In a 2009 storyline, it was revealed that when Warner left her fiance two weeks before their wedding 20 years previously, they had a son, Michael who was a few years old at the time. Michael tried to get revenge on Warner by allying himself with Synergy, with whom he erased Dynamo 5's powers and captured them, with the intention of killing them. However, the team freed themselves and restored their powers, and when Synergy discovered that Michael had no intention of helping her free her own imprisoned mother, she abandoned him, leaving him for Dynamo 5 to turn him over to the authorities.

==Personality==
Warner is determined to mold Dynamo 5 not only into a team, but into a family as well, and functions as their mentor and “unofficial sixth member”. Although she must deal with the fact that they are constant reminders of her late husband’s infidelity, she is insistent that they act not only as a team, but as a family as well. Visionary has described her as "a hard one to warm up", "no nonsense, all business", and "more of a drill instructor than a den mother."

Warner has also been depicted as a long-term tactician willing to resort to creative solutions to problems, including those that might be considered ethically questionable. Two weeks after Warner began training Dynamo 5 to act as a team, the team began to chafe under her strict demands, and insisted that they were ready for their first mission.
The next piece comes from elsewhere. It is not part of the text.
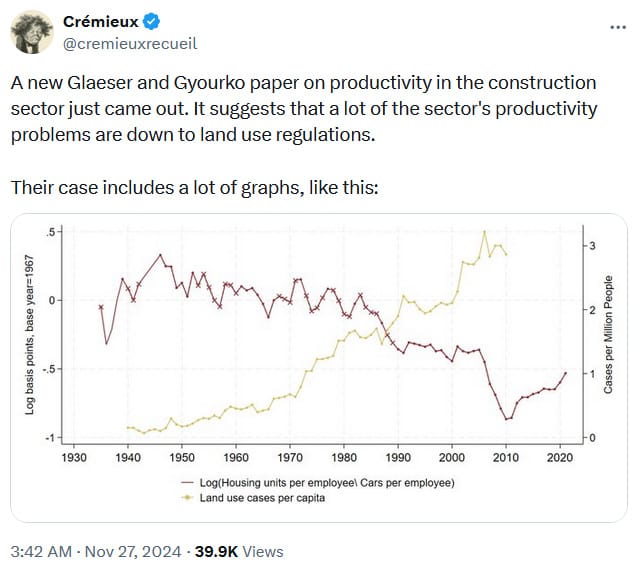Click the Crémieux profile avatar
Image resolution: width=638 pixels, height=567 pixels.
(x=33, y=32)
In response, she sent them to Tower City, where they were soundly beaten by a quintet of villains who, unbeknownst to Dynamo 5, were really Warner's allies, the Noble Family, in disguise, whom Warner enlisted to prove her point to the team that they were not yet ready.
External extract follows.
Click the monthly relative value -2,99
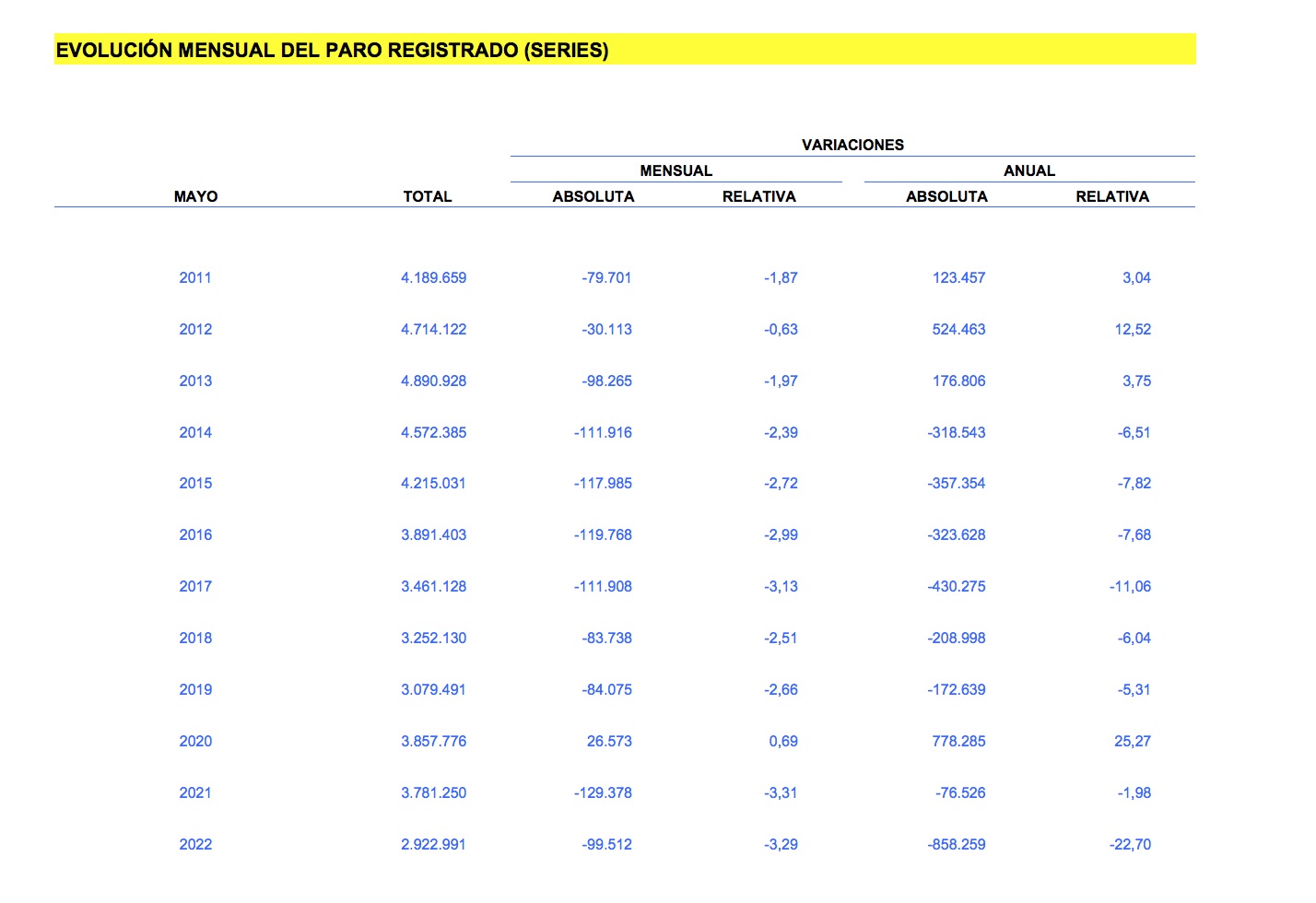(781, 534)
Warner's use of radical, even dangerous ideas extends to life-threatening situations. Following the defeat of the reptilian monster known as Whiptail, she absconded with several vials of the serum that transforms humans into the creature. She saved these vials for a "rainy day", and later injected herself with a vial of the serum when she was about to murdered by the villainesses Chrysalis and Synergy, even though being transformed into Whiptail renders a person completely feral, and lacking in their human intelligence or judgment. Although Dynamo 5 had been captured by F.L.A.G. at this point, and Warner had no way to plan the scenario beyond using the serum to escape her would-be murderers, their battle took them from Chrysalis' mountain hideout to Tower City, where the escaped Dynamo 5 eventually intervened. After Warner was rendered unconscious by Scrap, she reverted to her human form.

Despite her matronly role and demeanor with the team, Warner can be ruthless with enemies that she perceives to be threats, and will not hesitate to kill them, as she did with The Superior, the leader of an organization called The Veil, that had kidnapped Visionary, even though Visionary had been returned, and the Superior had been captured. Remarking on the fact that the team is unaware that she is a former agent of F.LA.G., she commented ominously in Dynamo 5 #1, “Kind of makes you wonder what else I never told them, doesn’t it?” Warner's uncompromising willingness to achieve her goals have also brought her into conflict with members of the team and their loved ones. Gage's difficulty in finding time for both his high school career and his superheroics, has led to sleeplessness, and tension between him and Warner. Jennifer Chang, the mother of Hector Chang (aka Visionary), after discovering his son's life as a superhero, was angered at learning that Warner exposed her son to a heavy dose of radiation to unlock his powers, and after having Hector introduce them, she threatened to report Warner to the authorities for what she regarded as child endangerment and possibly kidnapping. Warner insisted that because his children shared Captain Dynamo's DNA, the radiation posed no risk to them, and speculated that Jennifer's ire was motivated more from feeling abandoned by the man who seduced her, but Jennifer was not amused by this statement.

When probing her memories during his attempt to bring her out of her coma, Scatterbrain observed that Warner tends to accept a disproportionate amount of responsibility for various unfortunate events in her life, and harbors guilt over those incidents. It was in convincing Warner of her need to move beyond her guilt that Scatterbrain was able to bring her out of the coma.